Idiopathic inflammatory myopathies (IIMs) are rare autoimmune diseases that primarily affect the muscles, causing inflammation. Calcinosis cutis, a condition where calcium deposits form in the skin, often accompanies connective tissue diseases, leading to pain and disability. This study aimed to determine how common calcinosis is among IIM patients and to explore its relationship with other clinical factors and the patients’ quality of life (QoL).

The study reviewed the medical records of 176 patients diagnosed with IIM according to specific criteria. Data were collected on demographics, disease type and duration, organ involvement, blood tests, and other health conditions. Patients’ QoL was measured using various surveys, including the Short-Form 36 Health Survey (SF-36), Functional Assessment of Chronic Illness Therapy Fatigue Subscale (FACIT-F), Health Assessment Questionnaire (HAQ), Work Productivity and Activity Impairment Questionnaire (WPAI), and the Hospital Anxiety and Depression Scale (HADS). Statistical analyses were conducted to identify significant differences and correlations.

Out of the 176 patients, 17 (9.7%) had calcinosis, with most being women.
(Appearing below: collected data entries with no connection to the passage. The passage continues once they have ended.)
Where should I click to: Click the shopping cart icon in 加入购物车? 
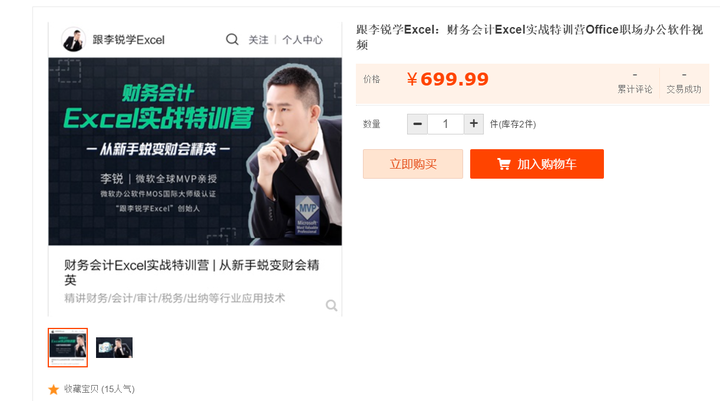[504, 164]
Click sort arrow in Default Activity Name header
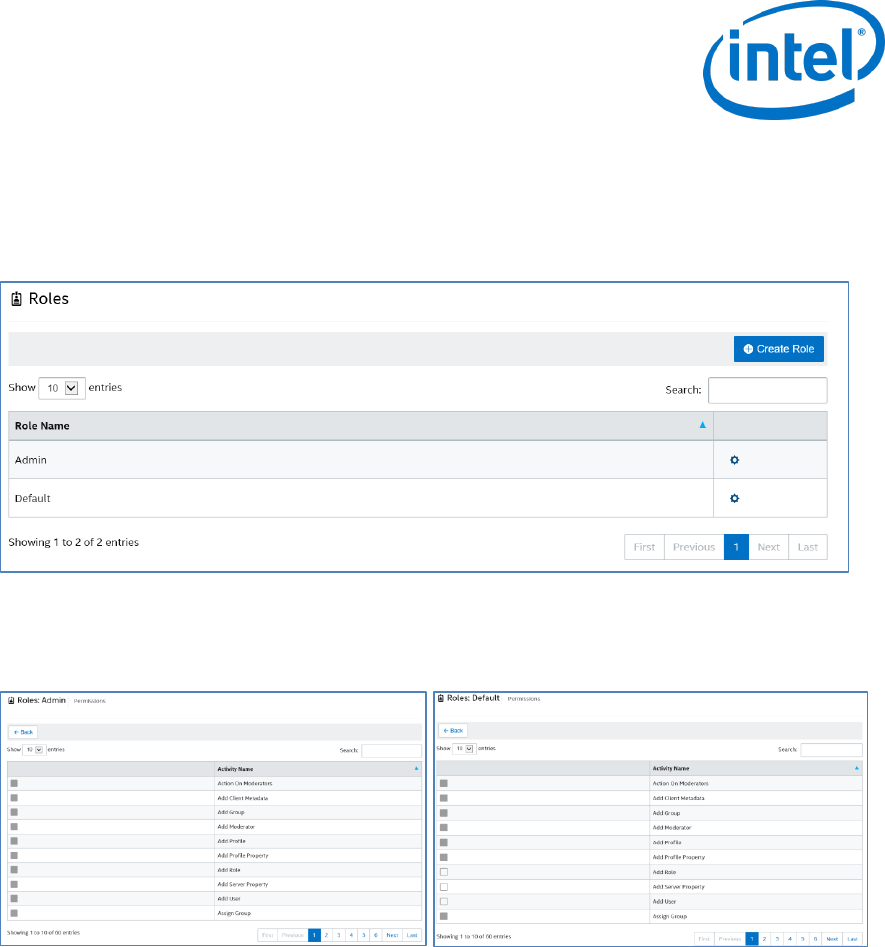This screenshot has width=885, height=947. tap(856, 768)
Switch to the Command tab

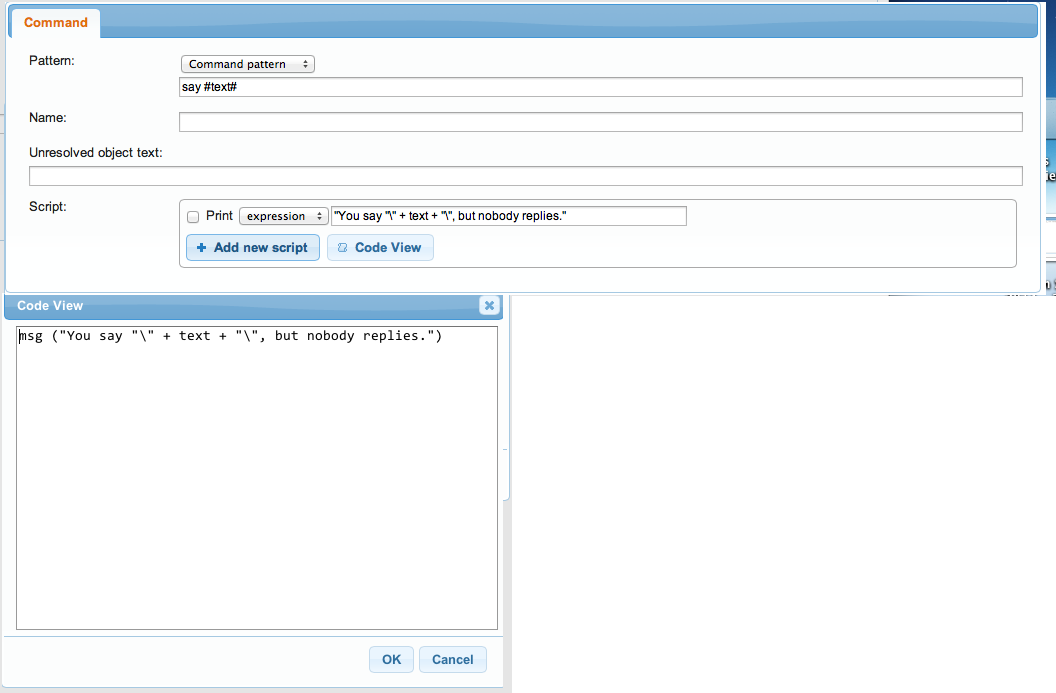click(55, 22)
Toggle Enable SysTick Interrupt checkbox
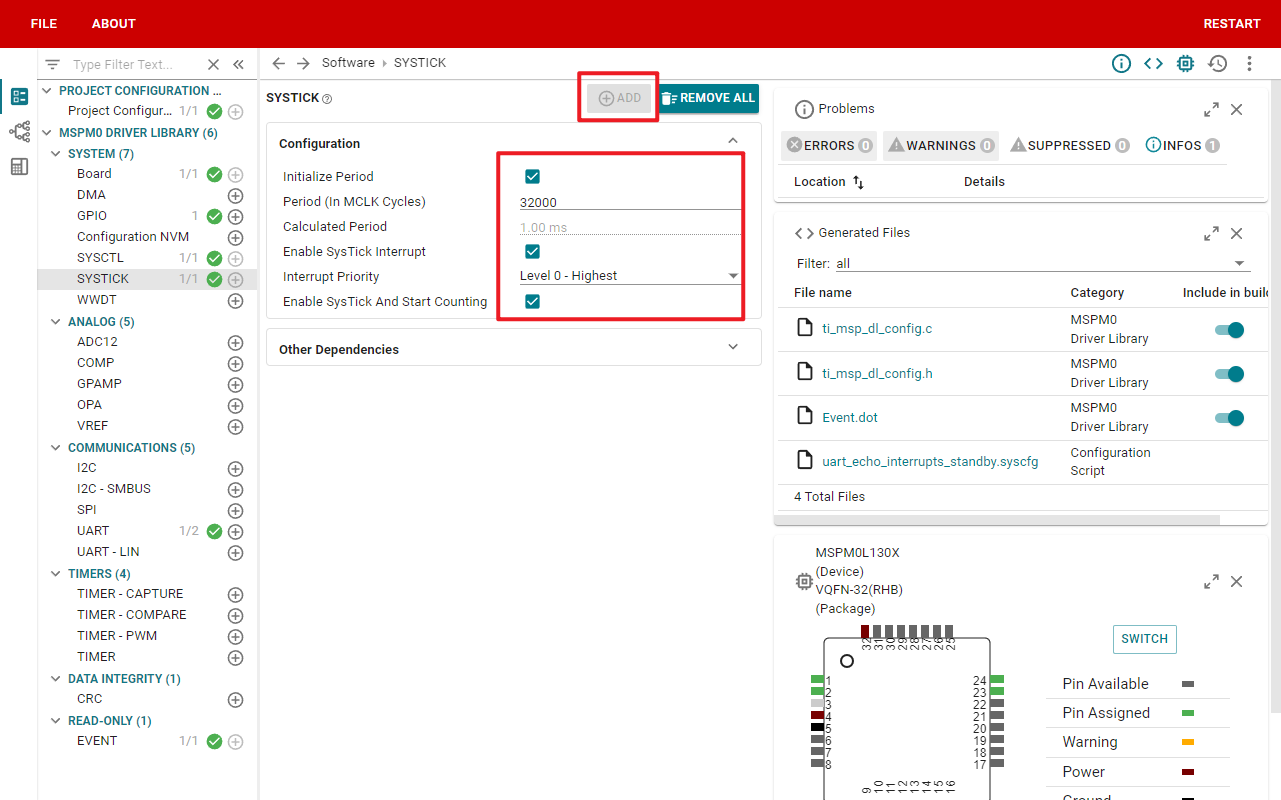This screenshot has width=1281, height=800. pos(532,252)
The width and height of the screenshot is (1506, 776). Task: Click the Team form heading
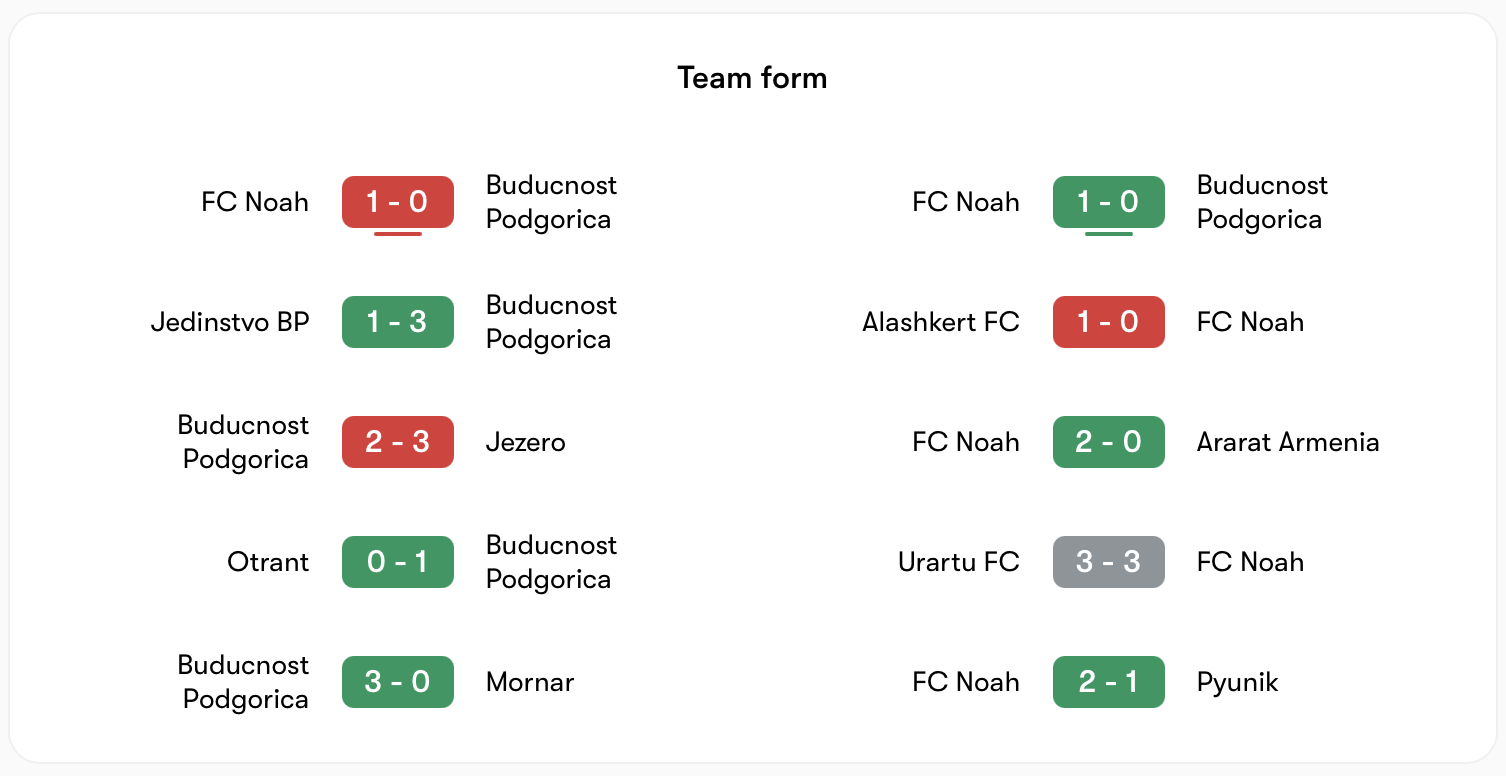tap(752, 78)
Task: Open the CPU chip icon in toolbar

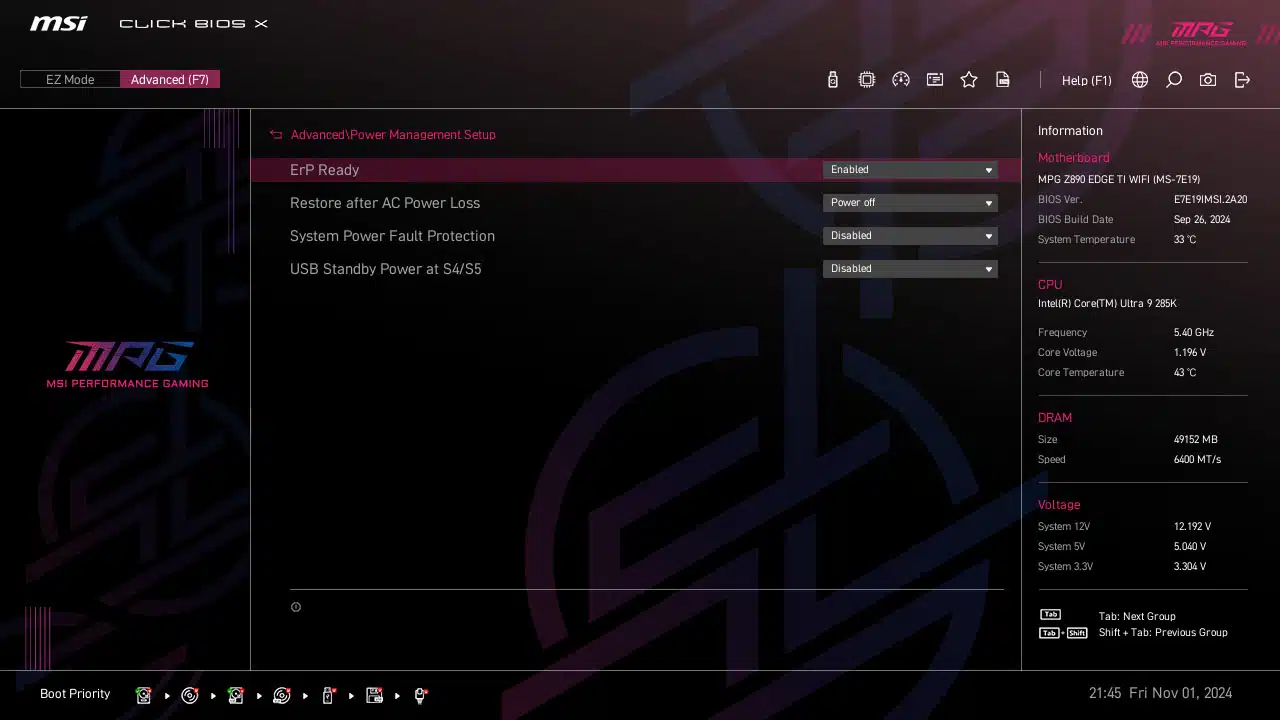Action: 867,80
Key findings include:

• Patients with calcinosis were generally younger and had their disease start earlier compared to those without calcinosis.
• Calcinosis was linked to the presence of specific antibodies (anti-PMScl100).
• These patients showed less severe muscle involvement but had significant skin involvement.
• Interestingly, none of the patients with calcinosis developed cancer, even when considering age and disease duration.
• QoL assessments revealed that patients with calcinosis had lower anxiety, depression, and fatigue scores, and better emotional and social functioning.

Calcinosis in IIM patients tends to occur in younger individuals with an earlier onset and longer duration of the disease. Despite being a marker for disease severity and impacting QoL, the study found that these patients had a more favorable clinical profile, including a lower risk of cancer and better emotional and social well-being.